We want to invest in the skills for the future. With its young, educated and connected population, Palestine could be a leading country for coding. We have a plan to train 6,200 new programmers so they are equipped for the global digital economy. And this is just the start.


Partnering with Us in this New Chapter


This is the new chapter the Palestinian people wish to write for themselves. A future as a democratic prosperous and inclusive state.


We are at the threshold of a renewed Palestinian unity, with elections demonstrating our strong democratic tradition. But to reinforce this national unity and support the “levelling up” – to ensure the even development - of our most disadvantaged regions, we will need a make a substantial investment to provide basic infrastructure in Gaza, restore vital public services, and harness the economic potential of each Governorate.


And yet, as I have set out, despite our best efforts to cut spending, Palestine lacks the resources to deliver this agenda on our own. We need to run a sustainable budget deficit. Our budget deficit is relatively low – but we cannot finance it by borrowing from international markets or by printing currency like other countries. Without  your support, the financing gap in our plans could only be filled by domestic borrowing including building up arrears - which puts at risk our economic recovery.


Donor budget support has always been vital to maintaining vital services because of restrictions placed on our ability to develop the full economic potential of our economy. But donor budget support is down two thirds in a decade and down a quarter over the last year alone.

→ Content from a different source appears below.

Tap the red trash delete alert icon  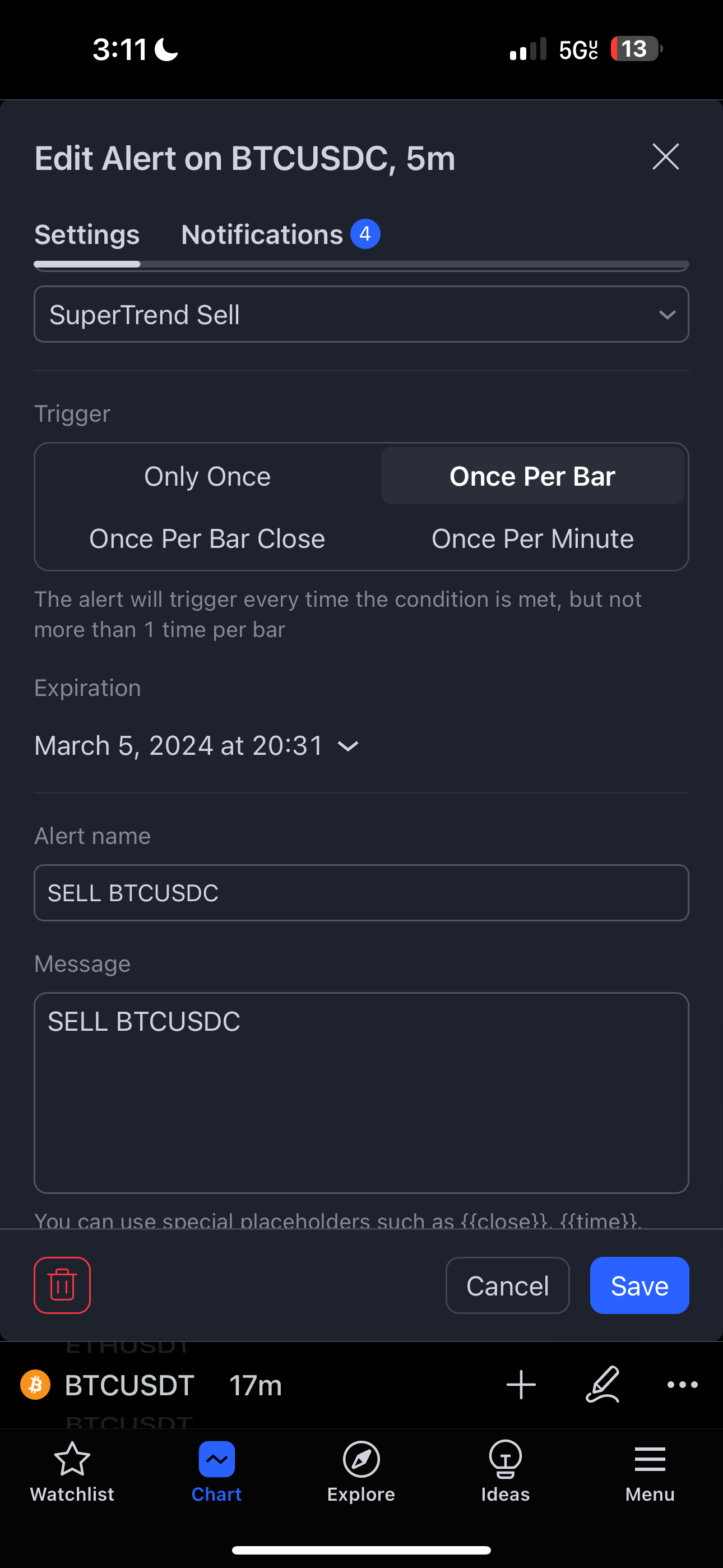pos(62,1285)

I am today asking you for $50 million to meet election costs to support our democratic renewal, $30 million for vaccines to support our recovery from COVID, and funding support to help us reduce our budget deficit - to protect vital services, facilitate economic renewal, and carry out the reunification of Gaza and the West Bank.

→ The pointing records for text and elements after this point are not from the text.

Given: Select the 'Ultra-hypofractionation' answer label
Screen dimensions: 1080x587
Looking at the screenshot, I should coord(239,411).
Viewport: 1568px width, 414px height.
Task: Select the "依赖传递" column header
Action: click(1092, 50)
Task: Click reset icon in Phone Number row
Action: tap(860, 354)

With your support, our short-term need to protect the lives and livelihoods of our people through the COVID-19 crisis will not squeeze out this vital investment we need to secure democratic renewal, national renewal, and economic renewal. With your support, we will not need to sacrifice the future simply to survive through the present crisis. With your support, the ambitious plans we have put in this year’s Budget to double investment spending can be realised. With your support, the measures planned by the Government of Palestine can result in economic recovery, up to a projected 8% growth in 2021.


I ask for your support – not as a hand-out to sustain the status quo – but as a hand-up to help us realise our potential and create a better unified democratic and prosperous future for all Palestinians.


I also thank you for the recent support shown by those at this meeting in response to the latest Israeli violations in the West Bank when Palestinian families in Humsa were made homeless by the Israeli demolition of their homes. To recovery and renew, our people must have protection and I look to you, our international partners, to help protect our people from these violations of international law.